Prof. Ewa Lech Marańda wymieniła przeciwciała bispecyficzne, obok terapii CART-T, wśród najważniejszych potrzeb refundacyjnych.
Prof. Krzysztof Giannopoulos opowiadał, że podczas zakończonej właśnie konferencji Europejskiego Towarzystwa Hematologów podkreślano zmierzch chemioterapii i przejście w kierunku immunoterapii. - Obok technologii CART-T rozwija się, a nawet ją wyprzedza terapia przeciwciałami dwuspecyficznymi.
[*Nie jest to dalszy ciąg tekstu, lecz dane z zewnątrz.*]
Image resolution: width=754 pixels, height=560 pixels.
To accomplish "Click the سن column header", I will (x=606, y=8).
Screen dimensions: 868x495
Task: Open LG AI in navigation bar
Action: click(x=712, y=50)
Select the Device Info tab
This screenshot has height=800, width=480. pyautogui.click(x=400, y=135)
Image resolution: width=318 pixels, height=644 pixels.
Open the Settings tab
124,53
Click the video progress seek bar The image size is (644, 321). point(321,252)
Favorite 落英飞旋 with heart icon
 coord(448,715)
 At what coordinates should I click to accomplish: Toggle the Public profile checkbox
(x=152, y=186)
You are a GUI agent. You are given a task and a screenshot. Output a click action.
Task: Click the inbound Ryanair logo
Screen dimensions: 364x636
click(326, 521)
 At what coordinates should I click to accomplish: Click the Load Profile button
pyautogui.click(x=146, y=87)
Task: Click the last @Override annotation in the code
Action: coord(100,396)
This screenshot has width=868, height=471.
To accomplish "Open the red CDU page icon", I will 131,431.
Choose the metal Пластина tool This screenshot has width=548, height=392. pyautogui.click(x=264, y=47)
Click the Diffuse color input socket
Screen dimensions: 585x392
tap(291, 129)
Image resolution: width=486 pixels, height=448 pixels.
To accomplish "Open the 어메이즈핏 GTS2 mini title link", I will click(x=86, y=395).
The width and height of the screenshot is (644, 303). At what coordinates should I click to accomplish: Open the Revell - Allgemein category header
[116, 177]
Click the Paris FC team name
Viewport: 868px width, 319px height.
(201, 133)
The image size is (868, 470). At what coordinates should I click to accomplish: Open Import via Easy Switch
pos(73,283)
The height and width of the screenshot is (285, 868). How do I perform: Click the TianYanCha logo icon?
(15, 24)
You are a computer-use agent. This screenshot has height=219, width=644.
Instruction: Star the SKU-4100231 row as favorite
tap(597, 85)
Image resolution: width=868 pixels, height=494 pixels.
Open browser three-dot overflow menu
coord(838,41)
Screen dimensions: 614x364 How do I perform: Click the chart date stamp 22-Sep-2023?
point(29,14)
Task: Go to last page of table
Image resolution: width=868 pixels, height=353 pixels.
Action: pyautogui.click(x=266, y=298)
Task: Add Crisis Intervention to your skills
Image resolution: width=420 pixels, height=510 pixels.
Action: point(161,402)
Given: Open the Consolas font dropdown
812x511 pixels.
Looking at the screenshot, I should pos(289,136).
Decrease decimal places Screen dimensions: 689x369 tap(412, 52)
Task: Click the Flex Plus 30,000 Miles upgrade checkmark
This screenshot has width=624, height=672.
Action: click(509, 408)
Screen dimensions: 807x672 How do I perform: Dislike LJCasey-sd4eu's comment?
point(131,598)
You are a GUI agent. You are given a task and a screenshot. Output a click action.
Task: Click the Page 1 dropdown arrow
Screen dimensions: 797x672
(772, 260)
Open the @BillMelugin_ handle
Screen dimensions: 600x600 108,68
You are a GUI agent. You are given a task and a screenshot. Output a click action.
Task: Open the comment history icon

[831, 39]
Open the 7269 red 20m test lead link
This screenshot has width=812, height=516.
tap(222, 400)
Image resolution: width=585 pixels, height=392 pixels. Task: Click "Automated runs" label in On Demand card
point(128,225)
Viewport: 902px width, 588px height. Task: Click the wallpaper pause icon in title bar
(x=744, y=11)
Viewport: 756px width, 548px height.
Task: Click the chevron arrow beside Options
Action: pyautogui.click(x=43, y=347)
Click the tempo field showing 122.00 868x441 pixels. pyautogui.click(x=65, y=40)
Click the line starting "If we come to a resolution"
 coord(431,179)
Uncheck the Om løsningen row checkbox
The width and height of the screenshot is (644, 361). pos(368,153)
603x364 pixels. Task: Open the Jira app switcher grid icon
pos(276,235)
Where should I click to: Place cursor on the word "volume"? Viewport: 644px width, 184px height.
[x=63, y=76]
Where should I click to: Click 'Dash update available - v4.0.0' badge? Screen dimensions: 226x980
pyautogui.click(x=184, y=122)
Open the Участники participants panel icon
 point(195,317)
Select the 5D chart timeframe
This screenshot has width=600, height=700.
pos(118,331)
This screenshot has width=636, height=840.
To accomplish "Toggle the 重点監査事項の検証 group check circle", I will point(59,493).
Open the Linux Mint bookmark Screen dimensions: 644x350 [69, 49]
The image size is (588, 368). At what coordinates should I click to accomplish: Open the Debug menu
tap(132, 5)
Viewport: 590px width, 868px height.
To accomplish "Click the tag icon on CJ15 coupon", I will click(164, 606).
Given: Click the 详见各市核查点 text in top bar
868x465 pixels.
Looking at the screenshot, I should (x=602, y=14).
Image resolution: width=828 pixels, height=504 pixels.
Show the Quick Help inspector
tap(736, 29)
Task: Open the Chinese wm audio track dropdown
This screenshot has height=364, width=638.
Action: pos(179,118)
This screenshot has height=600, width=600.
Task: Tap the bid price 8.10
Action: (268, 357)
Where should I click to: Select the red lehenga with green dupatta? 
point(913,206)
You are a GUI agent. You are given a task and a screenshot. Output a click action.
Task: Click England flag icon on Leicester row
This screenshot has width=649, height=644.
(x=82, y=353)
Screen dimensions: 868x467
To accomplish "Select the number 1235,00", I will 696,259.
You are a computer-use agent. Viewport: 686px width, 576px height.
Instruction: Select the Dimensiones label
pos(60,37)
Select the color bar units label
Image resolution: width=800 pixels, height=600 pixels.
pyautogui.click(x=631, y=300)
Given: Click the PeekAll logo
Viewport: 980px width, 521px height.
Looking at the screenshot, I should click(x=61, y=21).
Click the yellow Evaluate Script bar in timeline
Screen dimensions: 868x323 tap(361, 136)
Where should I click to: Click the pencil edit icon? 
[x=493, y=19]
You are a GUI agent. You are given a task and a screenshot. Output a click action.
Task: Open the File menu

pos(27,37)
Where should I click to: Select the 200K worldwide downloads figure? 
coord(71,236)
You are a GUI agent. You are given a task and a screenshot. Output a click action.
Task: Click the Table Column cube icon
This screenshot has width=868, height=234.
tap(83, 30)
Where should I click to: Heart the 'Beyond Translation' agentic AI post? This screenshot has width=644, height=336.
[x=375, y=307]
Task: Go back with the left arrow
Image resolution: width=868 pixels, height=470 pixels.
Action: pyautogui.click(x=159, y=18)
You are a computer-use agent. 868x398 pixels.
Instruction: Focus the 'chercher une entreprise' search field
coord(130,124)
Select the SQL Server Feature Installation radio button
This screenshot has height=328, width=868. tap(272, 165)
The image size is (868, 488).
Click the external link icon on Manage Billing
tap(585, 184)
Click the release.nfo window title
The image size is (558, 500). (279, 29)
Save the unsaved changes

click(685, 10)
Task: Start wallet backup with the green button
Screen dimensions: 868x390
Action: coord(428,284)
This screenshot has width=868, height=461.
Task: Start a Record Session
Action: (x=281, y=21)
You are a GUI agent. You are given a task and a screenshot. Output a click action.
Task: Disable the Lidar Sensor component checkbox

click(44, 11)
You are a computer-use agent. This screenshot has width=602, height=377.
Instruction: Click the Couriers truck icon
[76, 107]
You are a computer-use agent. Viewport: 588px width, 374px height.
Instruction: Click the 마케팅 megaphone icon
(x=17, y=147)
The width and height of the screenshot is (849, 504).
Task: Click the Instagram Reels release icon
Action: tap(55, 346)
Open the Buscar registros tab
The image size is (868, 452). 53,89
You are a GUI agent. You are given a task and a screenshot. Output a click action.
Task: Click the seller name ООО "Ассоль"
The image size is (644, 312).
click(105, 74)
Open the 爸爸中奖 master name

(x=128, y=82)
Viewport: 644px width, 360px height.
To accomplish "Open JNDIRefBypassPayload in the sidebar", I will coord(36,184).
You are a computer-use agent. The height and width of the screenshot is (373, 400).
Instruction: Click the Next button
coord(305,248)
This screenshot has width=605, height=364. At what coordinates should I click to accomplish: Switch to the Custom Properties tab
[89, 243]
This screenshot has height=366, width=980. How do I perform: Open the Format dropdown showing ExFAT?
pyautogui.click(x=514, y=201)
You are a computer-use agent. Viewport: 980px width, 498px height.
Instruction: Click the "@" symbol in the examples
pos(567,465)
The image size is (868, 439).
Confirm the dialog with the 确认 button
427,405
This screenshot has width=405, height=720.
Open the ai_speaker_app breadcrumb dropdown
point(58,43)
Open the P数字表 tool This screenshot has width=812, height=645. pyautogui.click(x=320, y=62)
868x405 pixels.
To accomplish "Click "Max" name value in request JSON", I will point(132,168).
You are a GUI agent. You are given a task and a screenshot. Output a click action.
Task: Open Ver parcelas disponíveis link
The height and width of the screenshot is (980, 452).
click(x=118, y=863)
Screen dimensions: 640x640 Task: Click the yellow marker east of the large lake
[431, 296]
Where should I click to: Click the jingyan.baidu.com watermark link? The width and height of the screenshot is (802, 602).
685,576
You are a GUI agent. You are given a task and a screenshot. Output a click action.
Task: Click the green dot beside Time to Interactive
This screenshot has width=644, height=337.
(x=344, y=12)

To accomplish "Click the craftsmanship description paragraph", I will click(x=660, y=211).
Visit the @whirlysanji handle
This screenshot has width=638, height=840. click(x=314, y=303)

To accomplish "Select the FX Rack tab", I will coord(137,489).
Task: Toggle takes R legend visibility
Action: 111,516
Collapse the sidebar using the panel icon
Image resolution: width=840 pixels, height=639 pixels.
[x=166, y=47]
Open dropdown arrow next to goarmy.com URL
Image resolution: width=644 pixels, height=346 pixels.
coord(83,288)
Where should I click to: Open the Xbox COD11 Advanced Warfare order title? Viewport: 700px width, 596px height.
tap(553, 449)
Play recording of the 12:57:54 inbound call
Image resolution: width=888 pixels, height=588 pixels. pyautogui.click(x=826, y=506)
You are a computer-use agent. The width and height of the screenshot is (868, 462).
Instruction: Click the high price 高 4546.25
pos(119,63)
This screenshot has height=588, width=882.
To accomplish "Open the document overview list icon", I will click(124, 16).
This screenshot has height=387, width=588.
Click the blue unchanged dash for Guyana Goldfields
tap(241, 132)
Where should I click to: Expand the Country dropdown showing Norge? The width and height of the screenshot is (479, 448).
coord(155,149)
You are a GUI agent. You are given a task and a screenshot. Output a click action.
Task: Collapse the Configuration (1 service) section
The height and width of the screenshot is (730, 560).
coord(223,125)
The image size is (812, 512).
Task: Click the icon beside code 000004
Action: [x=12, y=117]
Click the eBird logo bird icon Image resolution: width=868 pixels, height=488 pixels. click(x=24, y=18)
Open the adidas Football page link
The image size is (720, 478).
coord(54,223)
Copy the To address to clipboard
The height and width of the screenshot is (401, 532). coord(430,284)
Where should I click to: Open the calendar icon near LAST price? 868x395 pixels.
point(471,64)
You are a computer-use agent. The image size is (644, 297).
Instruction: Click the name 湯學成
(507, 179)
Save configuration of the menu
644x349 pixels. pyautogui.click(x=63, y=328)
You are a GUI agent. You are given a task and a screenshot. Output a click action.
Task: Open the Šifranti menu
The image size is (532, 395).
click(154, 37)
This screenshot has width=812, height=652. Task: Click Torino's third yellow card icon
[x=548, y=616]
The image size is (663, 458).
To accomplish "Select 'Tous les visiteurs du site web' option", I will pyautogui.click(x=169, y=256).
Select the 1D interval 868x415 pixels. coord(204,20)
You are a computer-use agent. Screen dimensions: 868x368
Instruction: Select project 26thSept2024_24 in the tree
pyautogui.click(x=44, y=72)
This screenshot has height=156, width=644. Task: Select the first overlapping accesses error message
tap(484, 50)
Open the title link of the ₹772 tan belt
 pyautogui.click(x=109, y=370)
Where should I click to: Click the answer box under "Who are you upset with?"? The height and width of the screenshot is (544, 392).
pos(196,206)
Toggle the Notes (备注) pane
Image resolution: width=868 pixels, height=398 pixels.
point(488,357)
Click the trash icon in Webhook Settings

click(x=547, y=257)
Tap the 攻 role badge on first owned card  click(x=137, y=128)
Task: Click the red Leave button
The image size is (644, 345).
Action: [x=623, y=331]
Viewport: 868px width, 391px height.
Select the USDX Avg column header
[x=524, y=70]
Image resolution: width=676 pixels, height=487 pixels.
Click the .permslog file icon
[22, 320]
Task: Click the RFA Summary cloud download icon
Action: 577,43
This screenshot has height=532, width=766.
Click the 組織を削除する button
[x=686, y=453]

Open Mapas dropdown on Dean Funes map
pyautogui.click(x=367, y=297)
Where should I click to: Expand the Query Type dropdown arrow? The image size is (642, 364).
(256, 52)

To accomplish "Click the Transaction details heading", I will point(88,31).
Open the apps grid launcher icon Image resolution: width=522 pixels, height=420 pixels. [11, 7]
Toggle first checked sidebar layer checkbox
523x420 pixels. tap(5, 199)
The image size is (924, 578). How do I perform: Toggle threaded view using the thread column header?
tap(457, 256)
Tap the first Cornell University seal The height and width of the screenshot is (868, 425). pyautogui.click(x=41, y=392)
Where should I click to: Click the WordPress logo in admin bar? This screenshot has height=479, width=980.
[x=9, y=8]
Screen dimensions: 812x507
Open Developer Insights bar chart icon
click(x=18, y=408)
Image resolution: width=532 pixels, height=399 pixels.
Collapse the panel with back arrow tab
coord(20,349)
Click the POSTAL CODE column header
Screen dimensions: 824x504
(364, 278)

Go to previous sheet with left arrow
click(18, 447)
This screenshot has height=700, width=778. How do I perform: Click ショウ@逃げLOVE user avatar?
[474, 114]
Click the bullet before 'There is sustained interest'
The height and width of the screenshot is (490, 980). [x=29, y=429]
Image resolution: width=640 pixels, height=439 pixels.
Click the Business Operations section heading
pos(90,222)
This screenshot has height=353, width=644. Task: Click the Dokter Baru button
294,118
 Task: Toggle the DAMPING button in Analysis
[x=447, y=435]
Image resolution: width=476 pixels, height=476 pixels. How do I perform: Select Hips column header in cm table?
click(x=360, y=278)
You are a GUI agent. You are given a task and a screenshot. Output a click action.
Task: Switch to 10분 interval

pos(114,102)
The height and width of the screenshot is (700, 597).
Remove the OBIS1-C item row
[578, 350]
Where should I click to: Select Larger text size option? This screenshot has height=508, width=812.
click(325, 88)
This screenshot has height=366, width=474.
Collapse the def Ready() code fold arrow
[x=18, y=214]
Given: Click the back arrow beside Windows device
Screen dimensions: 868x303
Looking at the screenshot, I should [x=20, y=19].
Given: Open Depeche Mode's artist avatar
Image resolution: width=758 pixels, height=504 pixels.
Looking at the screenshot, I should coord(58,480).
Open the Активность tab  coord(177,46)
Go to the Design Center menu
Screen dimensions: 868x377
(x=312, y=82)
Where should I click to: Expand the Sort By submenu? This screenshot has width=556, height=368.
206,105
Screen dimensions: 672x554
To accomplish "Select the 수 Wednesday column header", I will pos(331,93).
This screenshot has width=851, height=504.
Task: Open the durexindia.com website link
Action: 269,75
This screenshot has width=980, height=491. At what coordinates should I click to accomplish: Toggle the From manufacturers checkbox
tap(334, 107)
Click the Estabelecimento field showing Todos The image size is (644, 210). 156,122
W przeciwieństwie do technologii CART-T, nie musimy jej generować. Te leki są gotowe do użycia w momencie, gdy pacjent wymaga leczenia – podkreślał. Dodał, że przeciwciała bispecyficzne są na liście TOP 10 priorytetów w hematologii i w wytycznych klinicznych.
Marek Augustyn, zastępca prezesa Narodowego Funduszu Zdrowia przyznał, że NFZ wydaje coraz więcej środków na nowe technologie w hematononkologii. – I dlatego należy skupić się, aby środki były wydatkowane na najbardziej efektywne terapie – zaznaczył.